Every entry, from first to last, is to be retyped without any alteration.

[Stored records]
____

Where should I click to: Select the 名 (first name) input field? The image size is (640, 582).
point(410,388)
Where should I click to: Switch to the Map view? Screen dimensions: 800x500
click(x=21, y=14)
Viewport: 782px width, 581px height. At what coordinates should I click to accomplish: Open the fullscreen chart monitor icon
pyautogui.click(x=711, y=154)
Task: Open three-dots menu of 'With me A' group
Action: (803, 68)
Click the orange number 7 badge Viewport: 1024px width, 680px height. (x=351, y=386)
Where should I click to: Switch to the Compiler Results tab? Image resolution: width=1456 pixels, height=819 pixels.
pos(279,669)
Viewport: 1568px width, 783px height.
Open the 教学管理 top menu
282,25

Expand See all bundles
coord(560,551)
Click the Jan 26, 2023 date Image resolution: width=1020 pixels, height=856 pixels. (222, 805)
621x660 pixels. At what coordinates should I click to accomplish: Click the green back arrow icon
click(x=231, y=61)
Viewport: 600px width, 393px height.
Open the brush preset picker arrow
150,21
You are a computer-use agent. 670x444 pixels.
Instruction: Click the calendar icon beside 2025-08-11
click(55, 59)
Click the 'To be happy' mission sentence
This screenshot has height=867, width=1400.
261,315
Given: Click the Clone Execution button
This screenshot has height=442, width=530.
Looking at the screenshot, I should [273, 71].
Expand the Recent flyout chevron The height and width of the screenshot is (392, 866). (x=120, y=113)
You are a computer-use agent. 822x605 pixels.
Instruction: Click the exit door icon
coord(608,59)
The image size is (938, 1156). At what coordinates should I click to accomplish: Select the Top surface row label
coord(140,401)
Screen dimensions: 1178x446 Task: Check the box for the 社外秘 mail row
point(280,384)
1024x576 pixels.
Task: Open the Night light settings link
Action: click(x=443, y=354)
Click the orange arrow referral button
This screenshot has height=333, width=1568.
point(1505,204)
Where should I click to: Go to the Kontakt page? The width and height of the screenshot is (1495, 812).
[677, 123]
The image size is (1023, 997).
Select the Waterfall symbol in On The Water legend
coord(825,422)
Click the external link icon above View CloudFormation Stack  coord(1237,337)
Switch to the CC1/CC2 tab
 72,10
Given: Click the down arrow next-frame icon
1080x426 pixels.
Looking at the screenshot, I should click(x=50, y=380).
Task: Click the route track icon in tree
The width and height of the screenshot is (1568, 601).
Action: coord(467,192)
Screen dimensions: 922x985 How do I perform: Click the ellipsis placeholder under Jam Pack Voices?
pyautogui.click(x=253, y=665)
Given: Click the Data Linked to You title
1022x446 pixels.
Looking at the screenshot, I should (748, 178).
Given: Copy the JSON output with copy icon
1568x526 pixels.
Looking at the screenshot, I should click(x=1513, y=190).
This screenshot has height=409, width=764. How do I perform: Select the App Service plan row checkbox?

____

WRITTEN ANSWER:
Where should I click to: Select the 名 (first name) input field? The image size is (640, 582).
point(410,388)
Where should I click to: Switch to the Map view? Screen dimensions: 800x500
click(x=21, y=14)
Viewport: 782px width, 581px height. At what coordinates should I click to accomplish: Open the fullscreen chart monitor icon
pyautogui.click(x=711, y=154)
Task: Open three-dots menu of 'With me A' group
Action: (803, 68)
Click the orange number 7 badge Viewport: 1024px width, 680px height. (x=351, y=386)
Where should I click to: Switch to the Compiler Results tab? Image resolution: width=1456 pixels, height=819 pixels.
pos(279,669)
Viewport: 1568px width, 783px height.
Open the 教学管理 top menu
282,25

Expand See all bundles
coord(560,551)
Click the Jan 26, 2023 date Image resolution: width=1020 pixels, height=856 pixels. (222, 805)
621x660 pixels. At what coordinates should I click to accomplish: Click the green back arrow icon
click(x=231, y=61)
Viewport: 600px width, 393px height.
Open the brush preset picker arrow
150,21
You are a computer-use agent. 670x444 pixels.
Instruction: Click the calendar icon beside 2025-08-11
click(55, 59)
Click the 'To be happy' mission sentence
This screenshot has height=867, width=1400.
261,315
Given: Click the Clone Execution button
This screenshot has height=442, width=530.
Looking at the screenshot, I should [273, 71].
Expand the Recent flyout chevron The height and width of the screenshot is (392, 866). (x=120, y=113)
You are a computer-use agent. 822x605 pixels.
Instruction: Click the exit door icon
coord(608,59)
The image size is (938, 1156). At what coordinates should I click to accomplish: Select the Top surface row label
coord(140,401)
Screen dimensions: 1178x446 Task: Check the box for the 社外秘 mail row
point(280,384)
1024x576 pixels.
Task: Open the Night light settings link
Action: click(x=443, y=354)
Click the orange arrow referral button
This screenshot has height=333, width=1568.
point(1505,204)
Where should I click to: Go to the Kontakt page? The width and height of the screenshot is (1495, 812).
[677, 123]
The image size is (1023, 997).
Select the Waterfall symbol in On The Water legend
coord(825,422)
Click the external link icon above View CloudFormation Stack  coord(1237,337)
Switch to the CC1/CC2 tab
 72,10
Given: Click the down arrow next-frame icon
1080x426 pixels.
Looking at the screenshot, I should click(x=50, y=380).
Task: Click the route track icon in tree
The width and height of the screenshot is (1568, 601).
Action: coord(467,192)
Screen dimensions: 922x985 How do I perform: Click the ellipsis placeholder under Jam Pack Voices?
pyautogui.click(x=253, y=665)
Given: Click the Data Linked to You title
1022x446 pixels.
Looking at the screenshot, I should (748, 178).
Given: Copy the JSON output with copy icon
1568x526 pixels.
Looking at the screenshot, I should click(x=1513, y=190).
This screenshot has height=409, width=764. How do I perform: Select the App Service plan row checkbox?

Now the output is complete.